During this week the previous year my phone rang just as I approached Llangelynin Church, a call to inform me that my mother had passed away. I knew the instant it rang. I don’t really believe my mother hovers along with me as I ride through life, saving me from falls on the hillside and keeping my feet in a position of safety at all times, but I do like the idea of it even if only in symbolic terms, because this is exactly what mothers do. And then there was an occasion the previous winter where I actually did lose a stirrup and found it again in the strangest of split-second circumstances, so I feel entitled to the odd whimsical thought during this time of summer rain, rainbows, and humid mist.

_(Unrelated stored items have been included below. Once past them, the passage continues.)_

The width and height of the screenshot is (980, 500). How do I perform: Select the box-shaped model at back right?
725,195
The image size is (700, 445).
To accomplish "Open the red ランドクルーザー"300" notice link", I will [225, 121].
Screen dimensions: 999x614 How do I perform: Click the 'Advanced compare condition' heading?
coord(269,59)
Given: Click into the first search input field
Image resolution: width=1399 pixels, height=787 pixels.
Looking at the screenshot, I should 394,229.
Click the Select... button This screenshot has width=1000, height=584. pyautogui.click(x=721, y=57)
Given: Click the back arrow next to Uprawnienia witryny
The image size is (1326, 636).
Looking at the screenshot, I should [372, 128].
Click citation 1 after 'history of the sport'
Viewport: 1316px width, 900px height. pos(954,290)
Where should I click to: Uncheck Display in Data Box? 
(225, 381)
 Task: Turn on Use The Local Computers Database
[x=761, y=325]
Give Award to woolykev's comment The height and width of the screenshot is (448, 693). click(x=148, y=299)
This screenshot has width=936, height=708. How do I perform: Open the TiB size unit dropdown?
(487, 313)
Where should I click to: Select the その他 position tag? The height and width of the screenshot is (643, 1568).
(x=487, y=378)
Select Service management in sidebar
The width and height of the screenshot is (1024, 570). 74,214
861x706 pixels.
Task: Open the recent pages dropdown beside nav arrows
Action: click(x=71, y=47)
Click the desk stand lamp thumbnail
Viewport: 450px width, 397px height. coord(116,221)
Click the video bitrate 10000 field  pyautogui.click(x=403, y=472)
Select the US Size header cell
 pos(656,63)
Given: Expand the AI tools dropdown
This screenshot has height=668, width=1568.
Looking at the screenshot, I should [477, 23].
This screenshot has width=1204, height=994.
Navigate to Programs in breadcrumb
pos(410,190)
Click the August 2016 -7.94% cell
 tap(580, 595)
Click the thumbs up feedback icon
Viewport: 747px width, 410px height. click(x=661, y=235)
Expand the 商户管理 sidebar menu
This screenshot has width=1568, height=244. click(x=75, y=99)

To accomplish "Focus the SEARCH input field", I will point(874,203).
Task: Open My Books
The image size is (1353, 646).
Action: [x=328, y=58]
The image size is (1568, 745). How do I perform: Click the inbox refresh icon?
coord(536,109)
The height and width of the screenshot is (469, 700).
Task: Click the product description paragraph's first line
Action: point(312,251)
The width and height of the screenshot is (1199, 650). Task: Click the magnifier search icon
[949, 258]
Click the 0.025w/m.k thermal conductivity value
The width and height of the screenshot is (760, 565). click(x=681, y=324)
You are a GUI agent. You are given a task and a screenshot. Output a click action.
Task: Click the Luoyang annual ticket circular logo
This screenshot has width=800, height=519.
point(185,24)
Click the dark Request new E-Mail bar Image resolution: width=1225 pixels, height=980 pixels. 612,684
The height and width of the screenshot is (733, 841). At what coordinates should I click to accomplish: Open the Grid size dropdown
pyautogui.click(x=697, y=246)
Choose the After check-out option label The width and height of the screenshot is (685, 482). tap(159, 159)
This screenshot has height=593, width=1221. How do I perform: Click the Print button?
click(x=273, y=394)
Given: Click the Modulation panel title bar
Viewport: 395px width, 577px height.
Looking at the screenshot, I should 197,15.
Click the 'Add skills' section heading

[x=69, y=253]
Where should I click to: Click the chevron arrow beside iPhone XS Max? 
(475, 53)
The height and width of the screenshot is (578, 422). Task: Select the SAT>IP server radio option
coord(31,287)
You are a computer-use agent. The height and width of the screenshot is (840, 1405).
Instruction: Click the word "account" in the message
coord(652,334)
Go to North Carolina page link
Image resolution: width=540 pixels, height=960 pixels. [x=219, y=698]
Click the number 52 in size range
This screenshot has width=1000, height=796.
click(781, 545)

Mum was cremated more than 70 miles away, and it’s a place I don’t really wish to revisit for the sake of remembering her as that would feel not only a worthless chore, but insincere. I’m not sure riding to Llangelynin church with a bunch of hedgerow flowers on the anniversary of her passing is especially more apt, because towards the end of her life Mum’s feelings about religion were gradually worn down to an angry indifference. But consecrated places are not always about the constraints of religion. More importantly she loved Wales, and all things flowering, despite her absolute refusal – towards the end – to believe she was ever knowledgeable of plants and once upon a time cherished a large garden. Remembering her at this peaceful, historical spot in the Welsh hills is surely the greatest symbolism of freedom after years of suffering the emotional and mental prison of dementia. Those years when the shadow began to move across her memory until the disease finally swallowed it whole, were the hardest years of all. I realise that collecting flowers on the way to the church whilst astride Storm, might prove problematic. As well as a lot of dismounting I imagine His Lordship might presume I was collecting some of these delicacies on his behalf. So I gathered the bouquet a couple of days before, from the ancient, abundant hedgerows by the church. Before too long I had a small bouquet of natural beauties; Harebells, Foxgloves, Heather, Valerian, Cranesbill, Rosebay Willowherb, Campion; Bracken for greenery, and for fragrance, my own Lavender and Jasmine.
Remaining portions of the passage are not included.